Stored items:
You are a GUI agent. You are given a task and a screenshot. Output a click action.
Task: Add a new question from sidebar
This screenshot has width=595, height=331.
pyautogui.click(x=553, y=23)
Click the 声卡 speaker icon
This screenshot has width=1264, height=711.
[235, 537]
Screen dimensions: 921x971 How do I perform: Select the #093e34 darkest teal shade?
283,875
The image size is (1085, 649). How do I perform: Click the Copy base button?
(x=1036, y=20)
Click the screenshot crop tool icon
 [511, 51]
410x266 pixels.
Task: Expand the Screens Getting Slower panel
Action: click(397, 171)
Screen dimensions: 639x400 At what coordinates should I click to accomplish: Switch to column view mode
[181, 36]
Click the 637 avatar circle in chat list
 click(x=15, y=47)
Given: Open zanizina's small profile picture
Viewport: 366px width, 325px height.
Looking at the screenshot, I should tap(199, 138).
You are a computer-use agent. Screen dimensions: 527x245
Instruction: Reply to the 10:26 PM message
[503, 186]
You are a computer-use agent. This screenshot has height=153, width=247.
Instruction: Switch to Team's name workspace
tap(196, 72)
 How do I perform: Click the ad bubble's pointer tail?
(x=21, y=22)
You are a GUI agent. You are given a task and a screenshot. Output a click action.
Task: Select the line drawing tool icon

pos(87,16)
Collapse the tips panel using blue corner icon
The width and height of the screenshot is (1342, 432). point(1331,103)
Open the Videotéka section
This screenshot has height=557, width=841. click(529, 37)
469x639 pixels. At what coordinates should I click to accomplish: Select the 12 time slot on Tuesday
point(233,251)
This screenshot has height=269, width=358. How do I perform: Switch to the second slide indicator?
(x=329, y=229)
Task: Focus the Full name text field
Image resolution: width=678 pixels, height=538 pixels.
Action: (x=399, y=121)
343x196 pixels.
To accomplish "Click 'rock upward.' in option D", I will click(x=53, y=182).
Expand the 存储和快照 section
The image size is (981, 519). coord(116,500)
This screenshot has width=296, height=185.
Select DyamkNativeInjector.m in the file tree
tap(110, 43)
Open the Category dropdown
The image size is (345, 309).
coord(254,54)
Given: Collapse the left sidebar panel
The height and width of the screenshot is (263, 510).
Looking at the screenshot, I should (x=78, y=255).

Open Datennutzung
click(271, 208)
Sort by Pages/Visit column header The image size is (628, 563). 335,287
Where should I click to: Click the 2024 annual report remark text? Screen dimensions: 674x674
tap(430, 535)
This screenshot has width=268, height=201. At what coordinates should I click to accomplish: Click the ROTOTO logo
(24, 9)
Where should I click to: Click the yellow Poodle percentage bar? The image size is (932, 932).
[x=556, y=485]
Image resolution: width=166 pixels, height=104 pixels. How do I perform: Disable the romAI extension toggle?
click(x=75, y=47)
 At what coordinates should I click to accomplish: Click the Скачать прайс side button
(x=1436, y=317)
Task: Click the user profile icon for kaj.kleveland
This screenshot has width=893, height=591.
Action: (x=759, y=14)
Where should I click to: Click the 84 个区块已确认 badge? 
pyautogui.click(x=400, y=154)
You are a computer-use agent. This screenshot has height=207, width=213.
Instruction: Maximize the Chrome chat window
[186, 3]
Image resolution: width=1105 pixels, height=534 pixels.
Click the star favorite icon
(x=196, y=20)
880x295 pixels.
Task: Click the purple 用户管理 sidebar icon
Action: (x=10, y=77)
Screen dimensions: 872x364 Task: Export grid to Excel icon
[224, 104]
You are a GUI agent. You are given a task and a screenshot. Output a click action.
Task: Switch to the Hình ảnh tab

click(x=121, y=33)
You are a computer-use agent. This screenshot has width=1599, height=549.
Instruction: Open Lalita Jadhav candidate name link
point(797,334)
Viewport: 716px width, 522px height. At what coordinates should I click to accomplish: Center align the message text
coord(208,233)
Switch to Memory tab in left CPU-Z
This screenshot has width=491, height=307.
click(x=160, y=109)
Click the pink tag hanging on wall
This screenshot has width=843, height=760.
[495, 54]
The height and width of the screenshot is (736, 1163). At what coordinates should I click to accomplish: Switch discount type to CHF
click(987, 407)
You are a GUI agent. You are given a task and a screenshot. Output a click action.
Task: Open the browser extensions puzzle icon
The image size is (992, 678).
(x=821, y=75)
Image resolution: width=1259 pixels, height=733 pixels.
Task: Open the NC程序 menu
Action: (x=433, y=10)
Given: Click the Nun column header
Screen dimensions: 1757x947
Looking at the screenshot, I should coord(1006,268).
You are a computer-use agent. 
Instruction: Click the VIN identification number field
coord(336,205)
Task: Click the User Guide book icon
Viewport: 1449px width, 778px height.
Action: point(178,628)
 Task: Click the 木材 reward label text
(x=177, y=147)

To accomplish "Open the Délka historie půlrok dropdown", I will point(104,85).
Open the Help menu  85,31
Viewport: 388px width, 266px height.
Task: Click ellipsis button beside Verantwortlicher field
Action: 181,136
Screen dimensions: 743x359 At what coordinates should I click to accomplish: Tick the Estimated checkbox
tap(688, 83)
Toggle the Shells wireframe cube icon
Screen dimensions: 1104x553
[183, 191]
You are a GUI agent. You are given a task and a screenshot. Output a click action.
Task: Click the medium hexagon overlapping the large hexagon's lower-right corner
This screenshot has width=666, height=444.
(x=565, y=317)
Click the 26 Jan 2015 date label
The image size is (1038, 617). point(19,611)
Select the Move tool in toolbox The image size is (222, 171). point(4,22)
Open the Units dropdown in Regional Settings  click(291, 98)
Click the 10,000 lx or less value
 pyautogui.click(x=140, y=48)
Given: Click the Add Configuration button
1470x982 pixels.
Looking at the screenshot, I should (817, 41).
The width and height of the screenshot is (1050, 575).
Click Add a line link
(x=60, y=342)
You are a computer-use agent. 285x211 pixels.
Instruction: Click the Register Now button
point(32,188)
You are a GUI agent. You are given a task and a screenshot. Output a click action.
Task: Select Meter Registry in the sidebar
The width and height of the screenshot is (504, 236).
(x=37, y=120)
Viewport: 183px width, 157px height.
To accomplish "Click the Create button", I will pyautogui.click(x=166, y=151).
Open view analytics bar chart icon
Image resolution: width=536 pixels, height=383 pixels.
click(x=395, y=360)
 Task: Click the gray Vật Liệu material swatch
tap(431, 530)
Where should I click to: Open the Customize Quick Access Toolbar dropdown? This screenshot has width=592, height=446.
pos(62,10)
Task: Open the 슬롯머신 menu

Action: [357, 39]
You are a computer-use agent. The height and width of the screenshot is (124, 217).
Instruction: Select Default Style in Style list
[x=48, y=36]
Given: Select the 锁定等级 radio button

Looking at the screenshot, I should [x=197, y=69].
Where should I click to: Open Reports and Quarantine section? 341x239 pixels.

Task instructions: From the records above, retype only the lines starting at the line that contains "Instruction: Click the VIN" and ending at the line that contains "Task: Click the medium", both included.

Task response:
Instruction: Click the VIN identification number field
coord(336,205)
Task: Click the User Guide book icon
Viewport: 1449px width, 778px height.
Action: point(178,628)
 Task: Click the 木材 reward label text
(x=177, y=147)

To accomplish "Open the Délka historie půlrok dropdown", I will point(104,85).
Open the Help menu  85,31
Viewport: 388px width, 266px height.
Task: Click ellipsis button beside Verantwortlicher field
Action: 181,136
Screen dimensions: 743x359 At what coordinates should I click to accomplish: Tick the Estimated checkbox
tap(688, 83)
Toggle the Shells wireframe cube icon
Screen dimensions: 1104x553
[183, 191]
You are a GUI agent. You are given a task and a screenshot. Output a click action.
Task: Click the medium hexagon overlapping the large hexagon's lower-right corner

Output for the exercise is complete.